'The author of The Blue Flower is an imaginative genius writing about what 'genius' is. She is an old person keeping her imagination fresh by writing about youth. And she is, also, an old person thinking about the end of life and the prospect of death..'
I will admit that I skimmed one or two of the sections in Hermione Lee's biography of Penelope Fitzgerald, specifically those giving a detailed analysis of the books, in order to read them again and come to these new appraisals with the novels fresh in my mind. I decided to turn to the final one first, The Blue Flower, so there will be no prizes for guessing which plant might feature in this week's Tales From the Potting Shed.
After so many anxiety-inducing books in recent months and a sense of fatigue after being enveigled into being a surrogate mother to orphaned boys in New York, and fighting off tigers for old ladies in Australia, it came as welcome respite to sink into a Penelope Fitzgerald novel and let everyone else do the worrying.
I have tried to write about The Blue Flower on here in the past and failed, there is much that it is hard to pin down on the page, and I am not sure I can do much better this time around because Hermione Lee says it all, thus even more original thought hard to come by. However I have been quietly mesmerised once more by the life of Friedrich von Hardenberg (known as Fritz) and his infatuation with the twelve year-old Sophie von Kuhn. The book is based on the true story of Fritz, educated at the universities of Jena, Leipzig and at Wittenberg, and in subjects designated by his father. Except Fritz, who would eventually become the German Romantic poet Novalis, has ideas of his own opting for history and philosophy over maths and law.

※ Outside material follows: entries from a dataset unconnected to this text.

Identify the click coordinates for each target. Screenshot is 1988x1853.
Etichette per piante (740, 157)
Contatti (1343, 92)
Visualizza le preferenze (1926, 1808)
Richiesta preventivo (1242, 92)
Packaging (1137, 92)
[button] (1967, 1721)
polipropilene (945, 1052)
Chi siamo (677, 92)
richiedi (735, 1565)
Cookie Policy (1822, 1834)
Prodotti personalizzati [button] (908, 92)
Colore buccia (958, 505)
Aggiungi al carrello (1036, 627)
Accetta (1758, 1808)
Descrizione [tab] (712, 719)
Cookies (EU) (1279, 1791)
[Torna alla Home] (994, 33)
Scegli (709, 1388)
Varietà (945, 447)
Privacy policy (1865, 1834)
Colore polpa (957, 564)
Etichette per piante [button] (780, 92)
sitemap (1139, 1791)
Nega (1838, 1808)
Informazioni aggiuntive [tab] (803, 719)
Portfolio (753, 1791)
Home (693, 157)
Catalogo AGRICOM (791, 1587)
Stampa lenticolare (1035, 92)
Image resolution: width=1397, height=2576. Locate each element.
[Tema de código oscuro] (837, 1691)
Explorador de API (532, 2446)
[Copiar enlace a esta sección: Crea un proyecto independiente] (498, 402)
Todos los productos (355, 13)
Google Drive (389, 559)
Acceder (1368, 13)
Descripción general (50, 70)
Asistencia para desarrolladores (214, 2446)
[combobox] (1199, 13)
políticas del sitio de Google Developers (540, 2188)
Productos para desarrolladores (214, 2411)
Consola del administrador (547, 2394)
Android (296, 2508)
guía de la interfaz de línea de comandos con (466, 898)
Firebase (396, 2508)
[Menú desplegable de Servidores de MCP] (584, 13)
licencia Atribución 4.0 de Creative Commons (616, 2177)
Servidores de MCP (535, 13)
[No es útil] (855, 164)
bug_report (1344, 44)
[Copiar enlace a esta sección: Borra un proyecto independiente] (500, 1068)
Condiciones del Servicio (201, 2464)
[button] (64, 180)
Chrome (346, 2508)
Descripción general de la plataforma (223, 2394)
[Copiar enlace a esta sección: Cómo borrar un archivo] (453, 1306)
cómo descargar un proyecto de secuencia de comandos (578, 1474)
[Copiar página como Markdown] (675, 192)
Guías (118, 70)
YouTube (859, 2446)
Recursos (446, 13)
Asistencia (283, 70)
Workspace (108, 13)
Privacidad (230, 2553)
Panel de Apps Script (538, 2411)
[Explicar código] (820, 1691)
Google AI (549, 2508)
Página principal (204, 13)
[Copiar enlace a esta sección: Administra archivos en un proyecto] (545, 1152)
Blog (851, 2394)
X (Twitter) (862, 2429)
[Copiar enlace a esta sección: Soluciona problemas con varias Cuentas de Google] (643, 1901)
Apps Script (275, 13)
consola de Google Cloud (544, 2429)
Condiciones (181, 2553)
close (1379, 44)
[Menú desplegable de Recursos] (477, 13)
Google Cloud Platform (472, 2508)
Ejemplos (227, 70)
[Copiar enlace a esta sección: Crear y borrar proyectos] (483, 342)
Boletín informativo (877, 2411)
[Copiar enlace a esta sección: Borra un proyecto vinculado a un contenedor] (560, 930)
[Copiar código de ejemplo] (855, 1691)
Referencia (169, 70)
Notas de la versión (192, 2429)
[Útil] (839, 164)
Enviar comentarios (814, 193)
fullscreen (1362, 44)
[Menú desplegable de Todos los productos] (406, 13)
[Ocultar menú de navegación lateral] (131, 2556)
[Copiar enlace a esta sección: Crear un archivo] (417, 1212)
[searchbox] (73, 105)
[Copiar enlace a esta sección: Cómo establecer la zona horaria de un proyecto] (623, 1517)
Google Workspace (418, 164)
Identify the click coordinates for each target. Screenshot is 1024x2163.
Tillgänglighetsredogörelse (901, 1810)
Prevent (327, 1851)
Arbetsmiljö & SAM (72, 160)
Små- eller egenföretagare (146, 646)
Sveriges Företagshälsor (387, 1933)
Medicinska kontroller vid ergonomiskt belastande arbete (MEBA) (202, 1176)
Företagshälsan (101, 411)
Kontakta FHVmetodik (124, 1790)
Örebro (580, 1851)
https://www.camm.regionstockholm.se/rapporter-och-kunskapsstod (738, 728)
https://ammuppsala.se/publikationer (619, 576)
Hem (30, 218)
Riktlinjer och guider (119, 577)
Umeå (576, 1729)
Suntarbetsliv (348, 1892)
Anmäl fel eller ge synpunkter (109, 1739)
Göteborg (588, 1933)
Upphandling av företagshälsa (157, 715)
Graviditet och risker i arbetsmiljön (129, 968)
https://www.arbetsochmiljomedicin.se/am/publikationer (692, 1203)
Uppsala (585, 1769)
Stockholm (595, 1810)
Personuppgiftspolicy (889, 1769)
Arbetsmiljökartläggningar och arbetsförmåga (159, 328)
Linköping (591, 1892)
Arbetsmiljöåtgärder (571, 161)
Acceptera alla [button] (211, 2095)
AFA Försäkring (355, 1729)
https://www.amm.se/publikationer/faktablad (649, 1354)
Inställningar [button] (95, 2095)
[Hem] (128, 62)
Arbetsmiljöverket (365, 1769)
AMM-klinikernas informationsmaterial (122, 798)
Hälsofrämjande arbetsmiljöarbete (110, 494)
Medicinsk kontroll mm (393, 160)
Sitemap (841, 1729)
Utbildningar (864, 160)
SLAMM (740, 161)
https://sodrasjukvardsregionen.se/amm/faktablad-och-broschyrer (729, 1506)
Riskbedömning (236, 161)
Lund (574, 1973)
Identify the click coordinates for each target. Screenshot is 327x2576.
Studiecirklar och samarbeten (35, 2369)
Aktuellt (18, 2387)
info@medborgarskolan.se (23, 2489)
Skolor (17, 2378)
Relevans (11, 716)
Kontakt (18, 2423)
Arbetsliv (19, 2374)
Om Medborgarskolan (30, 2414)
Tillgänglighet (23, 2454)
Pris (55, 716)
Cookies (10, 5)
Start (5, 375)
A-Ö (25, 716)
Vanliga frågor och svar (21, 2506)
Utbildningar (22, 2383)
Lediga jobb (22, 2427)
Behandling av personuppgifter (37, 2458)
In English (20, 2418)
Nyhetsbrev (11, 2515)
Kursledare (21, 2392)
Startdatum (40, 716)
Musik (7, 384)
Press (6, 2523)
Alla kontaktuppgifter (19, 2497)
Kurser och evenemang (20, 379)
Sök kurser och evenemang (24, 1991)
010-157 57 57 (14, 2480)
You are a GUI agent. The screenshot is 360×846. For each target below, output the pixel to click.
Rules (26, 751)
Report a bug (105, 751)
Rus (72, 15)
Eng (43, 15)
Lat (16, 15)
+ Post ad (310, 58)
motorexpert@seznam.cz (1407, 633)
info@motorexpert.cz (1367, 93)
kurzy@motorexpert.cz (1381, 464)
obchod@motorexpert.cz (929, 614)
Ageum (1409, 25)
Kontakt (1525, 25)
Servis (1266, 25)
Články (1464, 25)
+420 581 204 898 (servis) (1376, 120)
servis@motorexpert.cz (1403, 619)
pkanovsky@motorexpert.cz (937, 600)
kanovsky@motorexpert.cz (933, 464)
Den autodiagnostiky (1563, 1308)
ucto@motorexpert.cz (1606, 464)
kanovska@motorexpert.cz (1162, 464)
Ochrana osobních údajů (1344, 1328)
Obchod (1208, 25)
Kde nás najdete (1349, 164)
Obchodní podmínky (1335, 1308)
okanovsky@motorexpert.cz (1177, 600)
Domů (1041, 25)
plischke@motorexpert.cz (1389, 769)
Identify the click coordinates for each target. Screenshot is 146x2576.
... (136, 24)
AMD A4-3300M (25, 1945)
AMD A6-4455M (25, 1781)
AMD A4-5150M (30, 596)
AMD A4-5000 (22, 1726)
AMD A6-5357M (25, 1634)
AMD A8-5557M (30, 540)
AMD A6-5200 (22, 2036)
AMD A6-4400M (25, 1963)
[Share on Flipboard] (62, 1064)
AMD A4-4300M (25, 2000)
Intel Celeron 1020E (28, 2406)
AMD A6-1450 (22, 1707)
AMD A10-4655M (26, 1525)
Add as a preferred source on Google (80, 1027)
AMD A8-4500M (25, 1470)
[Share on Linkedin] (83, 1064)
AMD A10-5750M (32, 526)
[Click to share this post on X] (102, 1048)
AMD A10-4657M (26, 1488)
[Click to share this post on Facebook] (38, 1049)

The book surely has the most celebrated opening of all Penelope Fitzgerald's novels as Fritz arrives at the family home with his student friend Dietmahler, only to find that washing day is in progress. It seems so innocuous, an unassuming everyday event, except when you only wash clothes once a year it's quite a kerfuffle, and no one likes to wash their dirty linen in public after all.
This my third reading of The Blue Flower and each time I see something different, almost read an entirely different book, now I see the women quite clearly. For all the patriarchal dominance of the eighteenth century...it is Fritz who receives the best education, not his sisters, the women danced off the page; strong women going quietly about the daily round, the domestic, the giving birth, the cooking, the illness, the chatelaines, the enablers, the carers, providing the common sense and the scaffolding for the men and for each other, and in their midst the child, the innocent that is Sophie.
Universally praised, chosen in nineteen end of year recommendations in 1995, and tipped to win every prize going, The Blue Flower was mysteriously ignored by prize list judges. I well recall Susan Hill giving a very honest account of this in the days when she wrote a blog, in fact I had printed it off and found it tucked in my copy of the book. Though no longer available online, the blog post was widely read back in 2006. Susan tells of arriving for the first judges' meeting of the very first Orange Prize sure in the knowledge that her fellow judges would agree that The Blue Flower was going to be a very hard book to beat. Faced with blank looks it became clear that no one shared her opinion, considering it a 'thin little historical novel by a middle class middlebrow writer.' Fighting the book's corner to no avail, it wasn't even shortlisted, and when, in her late seventies, a gracious and quietly modest, yet ultimately snubbed, Penelope Fitzgerald appeared at the inaugural Orange Prize awards ceremony, specifically to celebrate the prize and congratulate the winner, she must have risen head and shoulders above the rest.
The good news is that, according to Hermione Lee, The Blue Flower caused a 'perfect storm' in America, where they clearly know a great book when they read it...
'The novel caught fire; it became the book of the year, the book everyone wanted to read...'
Hailed as 'luminous and authentic,' in the New York Times (by Michael Hofmann no less) the U.S. critics began to call Penelope Fitzgerald 'the finest British writer alive,' before giving the novel the National Book Critics Circle award. Asked how she might celebrate Penelope Fitzgerald replied...
'... I certainly shan't do any ironing today.'
Imagine the wailing and gnashing of teeth on this side of the pond... if there is such a thing as poetic justice, surely that comes close.
I know plenty of people who struggle with Penelope Fitzgerald, may be the secret is not to try too hard, just watch and wait and above all to listen. Let the book do the work and see what happens. I find myself allowing space in my thinking as I read ...so easy, there is absolutely no clutter, no distractions, plenty of silences to hear what has not been said. I often wonder about my Desert Island Books and I think for sure I could cheat a little and ask to have The Complete Writings of Penelope Fitzgerald (yet to be published, they'd have to print one for me) and know I would never be bored.